Thousands of Malians are fleeing to the Mbera refugee camp in southern Mauritania to escape escalating violence in central Mali that they say is being driven by mercenaries associated with Russia’s Wagner Group.

Wagner Group mercenaries arrived in Mali in December 2021, invited by the ruling junta to train the Malian military. Since then, Wagner forces have taken part in military actions in the central part of the country, looting markets and killing civilians indiscriminately as the Malian military confronts jihadists operating around Timbuktu.

Since the arrival of the Wagner Group, the military’s actions have become more violent and more deadly, according to witnesses.

One witness seeking refuge at Mbera, identified by the pseudonym Ag, recently told Al-Jazeera that Malian troops came to his community accompanied by Russian soldiers. The Russians, he said, took everything they could find in the local market.

“Often they attack the people who try to escape,” Ag said. “If you try to run, they’ll kill you without knowing who you are.”

In March, the community of Moura experienced similar violence when Malian troops surrounded the community joined by men suspected of being Wagner mercenaries. Over the next five days, the soldiers looted houses, confiscated cellphones, held villagers captive and executed hundreds of men often based on their ethnicity.

The United Nations reported that human rights violations by the Malian military increased tenfold between the time Wagner mercenaries arrived in the country and the end of March.

The Armed Conflict Location & Event Data project, which tracks violence around the world, reported that more than 3,600 people were killed in battles, riots and other violence in Mali over the past year. More than 500 were killed in attacks against civilians.

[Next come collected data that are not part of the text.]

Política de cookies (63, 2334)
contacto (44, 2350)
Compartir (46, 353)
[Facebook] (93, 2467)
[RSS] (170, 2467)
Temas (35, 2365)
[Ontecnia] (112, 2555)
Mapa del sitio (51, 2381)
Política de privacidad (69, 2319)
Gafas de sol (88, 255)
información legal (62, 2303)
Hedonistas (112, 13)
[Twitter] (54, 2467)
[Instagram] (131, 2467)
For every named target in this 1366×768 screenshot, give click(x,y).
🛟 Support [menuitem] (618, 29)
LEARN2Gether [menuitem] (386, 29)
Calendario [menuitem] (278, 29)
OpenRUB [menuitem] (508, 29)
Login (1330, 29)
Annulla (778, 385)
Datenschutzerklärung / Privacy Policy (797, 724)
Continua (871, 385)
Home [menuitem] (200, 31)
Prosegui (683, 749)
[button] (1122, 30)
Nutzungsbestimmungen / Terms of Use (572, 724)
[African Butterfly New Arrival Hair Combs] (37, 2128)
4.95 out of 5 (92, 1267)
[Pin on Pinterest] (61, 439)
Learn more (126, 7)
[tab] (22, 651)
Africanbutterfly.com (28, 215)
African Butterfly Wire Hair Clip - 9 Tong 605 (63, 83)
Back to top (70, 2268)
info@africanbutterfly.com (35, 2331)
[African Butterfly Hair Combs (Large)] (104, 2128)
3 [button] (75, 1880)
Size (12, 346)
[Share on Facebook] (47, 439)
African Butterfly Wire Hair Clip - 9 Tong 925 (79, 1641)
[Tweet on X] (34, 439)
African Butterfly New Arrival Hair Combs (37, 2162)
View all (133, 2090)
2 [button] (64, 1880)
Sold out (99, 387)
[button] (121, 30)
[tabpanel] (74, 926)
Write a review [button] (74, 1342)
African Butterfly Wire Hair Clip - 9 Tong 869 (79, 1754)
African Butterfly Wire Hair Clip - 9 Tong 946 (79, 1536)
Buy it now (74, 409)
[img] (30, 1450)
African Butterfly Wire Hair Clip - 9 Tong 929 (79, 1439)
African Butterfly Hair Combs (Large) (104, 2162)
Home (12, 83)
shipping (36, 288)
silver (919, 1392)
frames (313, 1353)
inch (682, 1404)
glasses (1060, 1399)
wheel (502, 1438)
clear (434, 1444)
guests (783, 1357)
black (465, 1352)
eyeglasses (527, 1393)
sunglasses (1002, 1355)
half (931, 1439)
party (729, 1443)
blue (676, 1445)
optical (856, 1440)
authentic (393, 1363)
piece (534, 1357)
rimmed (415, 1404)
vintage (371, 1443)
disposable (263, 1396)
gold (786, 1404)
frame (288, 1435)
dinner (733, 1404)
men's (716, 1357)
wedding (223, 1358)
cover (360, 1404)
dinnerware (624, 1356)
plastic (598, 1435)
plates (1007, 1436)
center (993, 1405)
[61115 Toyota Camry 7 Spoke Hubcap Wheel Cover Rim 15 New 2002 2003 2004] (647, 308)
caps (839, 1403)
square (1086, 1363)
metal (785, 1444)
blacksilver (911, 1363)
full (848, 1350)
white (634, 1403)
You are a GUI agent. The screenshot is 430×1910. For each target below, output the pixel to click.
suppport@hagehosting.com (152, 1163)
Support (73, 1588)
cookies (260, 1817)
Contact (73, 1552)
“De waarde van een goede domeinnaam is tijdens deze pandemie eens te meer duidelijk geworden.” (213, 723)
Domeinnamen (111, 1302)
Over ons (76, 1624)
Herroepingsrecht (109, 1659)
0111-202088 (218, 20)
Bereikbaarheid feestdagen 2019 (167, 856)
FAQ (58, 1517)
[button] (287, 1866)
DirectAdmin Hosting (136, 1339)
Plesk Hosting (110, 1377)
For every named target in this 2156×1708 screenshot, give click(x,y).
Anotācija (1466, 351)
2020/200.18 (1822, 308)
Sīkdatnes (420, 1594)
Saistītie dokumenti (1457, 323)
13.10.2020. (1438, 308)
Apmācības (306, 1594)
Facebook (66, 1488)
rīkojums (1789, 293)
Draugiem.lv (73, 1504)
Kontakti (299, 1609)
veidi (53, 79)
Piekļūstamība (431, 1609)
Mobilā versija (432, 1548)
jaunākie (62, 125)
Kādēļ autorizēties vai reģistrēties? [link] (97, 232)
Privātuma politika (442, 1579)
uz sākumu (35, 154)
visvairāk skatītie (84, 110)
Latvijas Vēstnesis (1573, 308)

The Wagner Group, which is controlled by a confidant of Russian President Vladimir Putin, continues to expand its presence in Africa. Along with Mali, the group has been active in the Central African Republic (CAR), Libya, Madagascar and Sudan. Wagner forces were defeated and forced to withdraw when they were hired to take on extremists in Mozambique’s Cabo Delgado region.

Where Wagner mercenaries go, human rights violations follow. In Libya, Wagner forces left hundreds of booby-trapped mines in civilian areas when they were forced to retreat after a failed attempt by Field Marshal Khalifa Haftar to take Tripoli in 2020. In the CAR, where Wagner forces protect and advise the president, they have mined roadsides in communities.

Since Wagner Group mercenaries arrived in Mali, refugees have flooded the Mbera camp in Mauritania. The United Nations estimated at the end of June that the camp is now home to more than 84,000 people. Seven thousand refugees arrived in March and April.

“There is a new element,” Ousemane Diallo, a researcher for Amnesty International, told Al-Jazeera. “The abuses and the violations by the Malian army are not new, but the scale and the brutality have heightened since January 2022 — and that is something that cannot just be dismissed.”

Wassim Nasr, an expert on the Islamic State group and jihadi terrorism, told Al-Jazeera that Wagner forces promote the kind of heavy-handed tactics now used by the Malian military under the guise of raising the cost of joining jihadist groups.

However, as has happened in the CAR and elsewhere, Wagner’s tactics encourage the civilian population to turn to jihadists for protection.

“They think that they will terrorize the terrorists, and this is the way to do it — but it shoots back, always,” Nasr said. “It only fuels recruitments.